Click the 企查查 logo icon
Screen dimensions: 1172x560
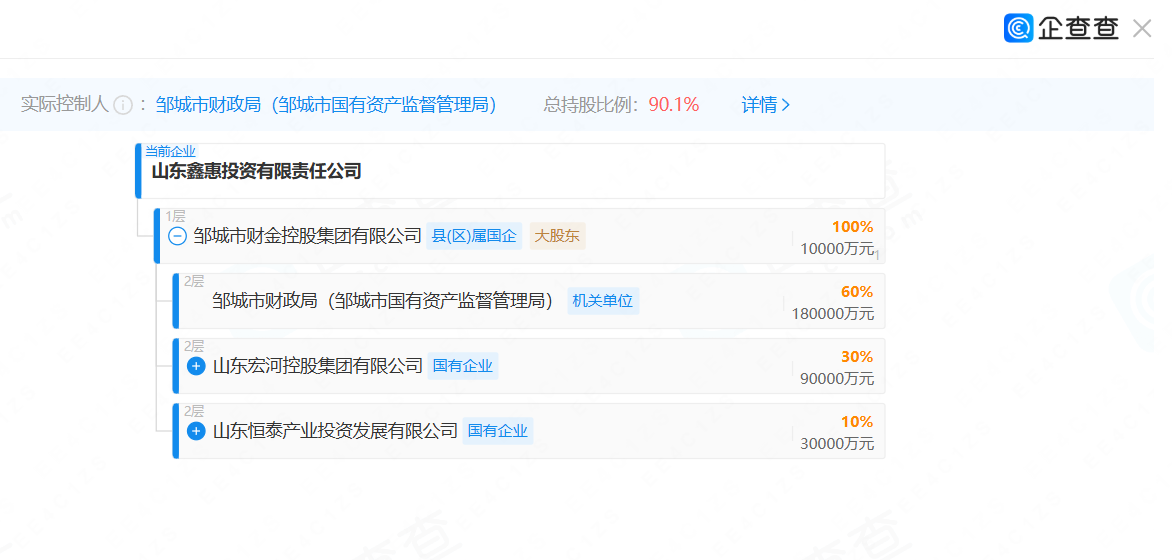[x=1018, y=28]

──────────────────────────────

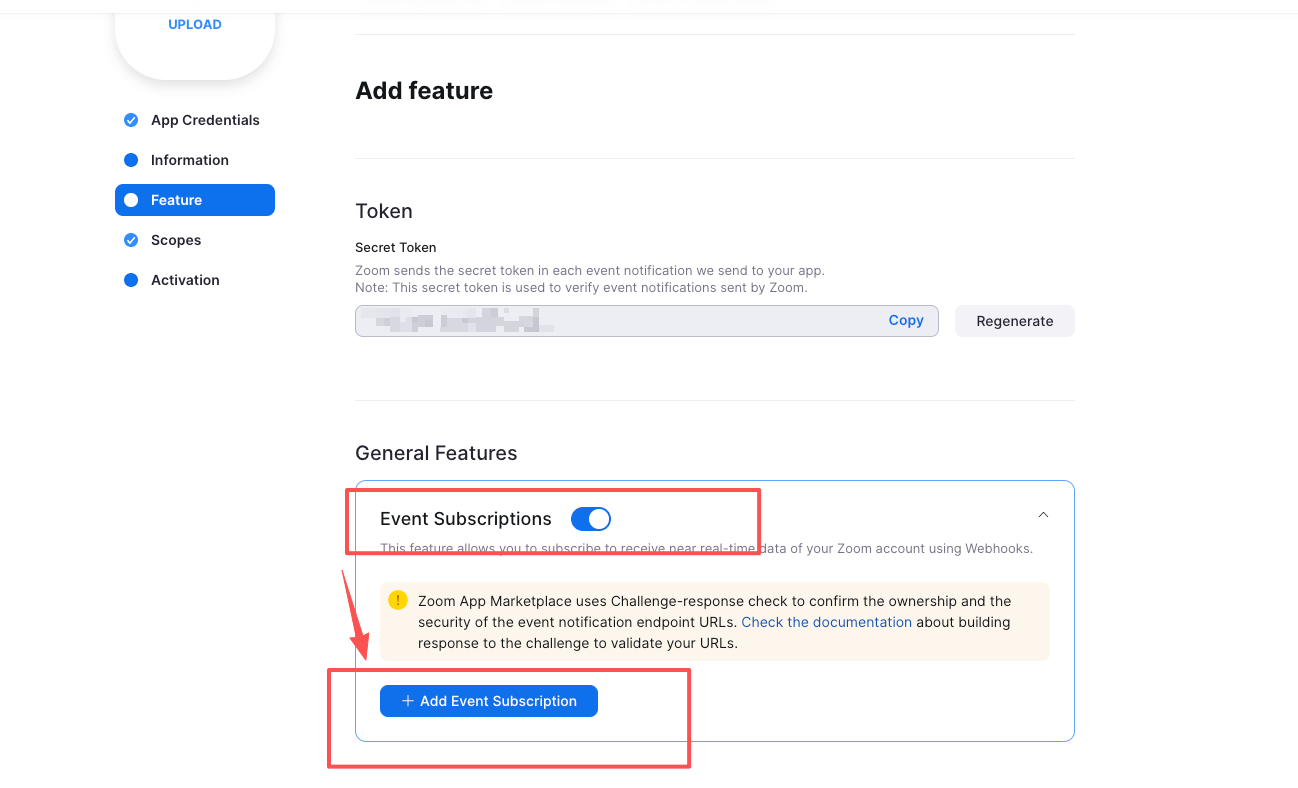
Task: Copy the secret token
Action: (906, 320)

──────────────────────────────

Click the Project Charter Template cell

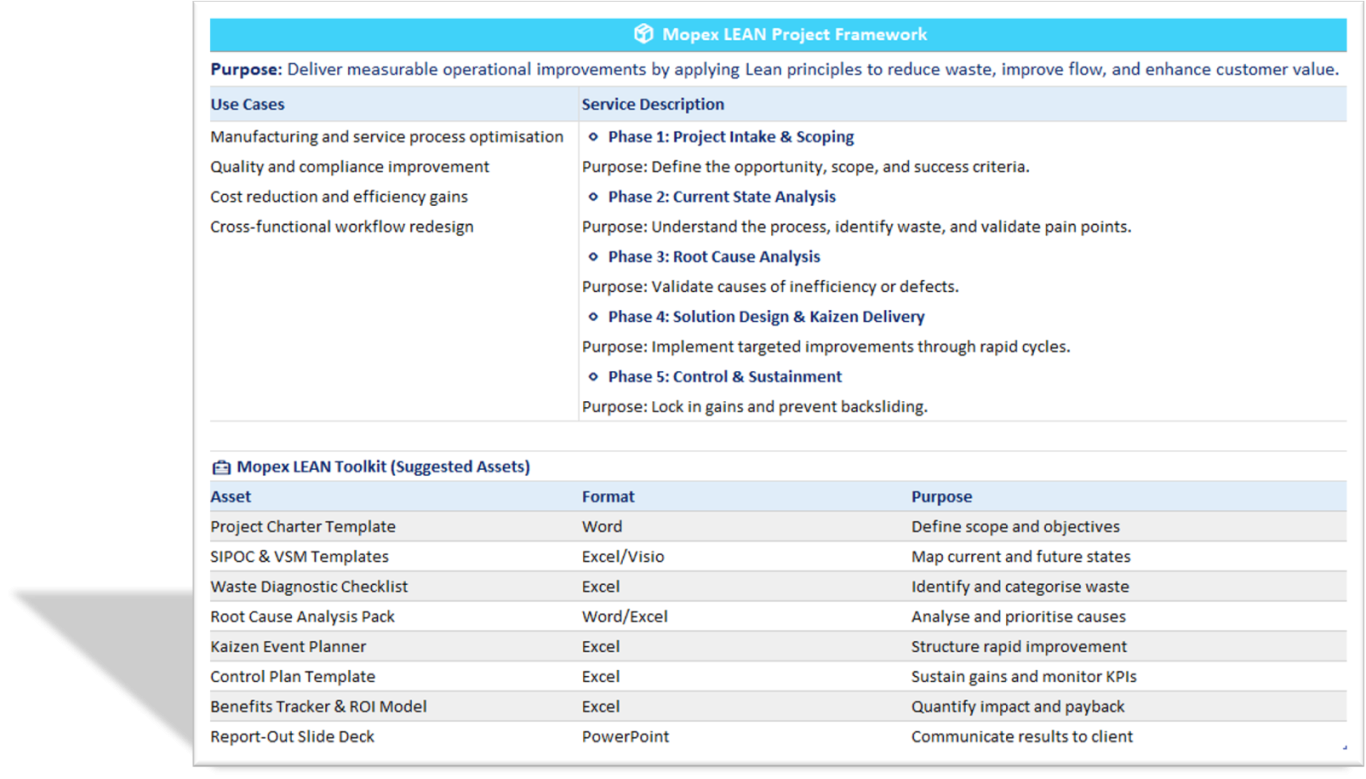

──────────────────────────────

Work out how many lines above contain "Click"; write only the number.

_Your response_. 2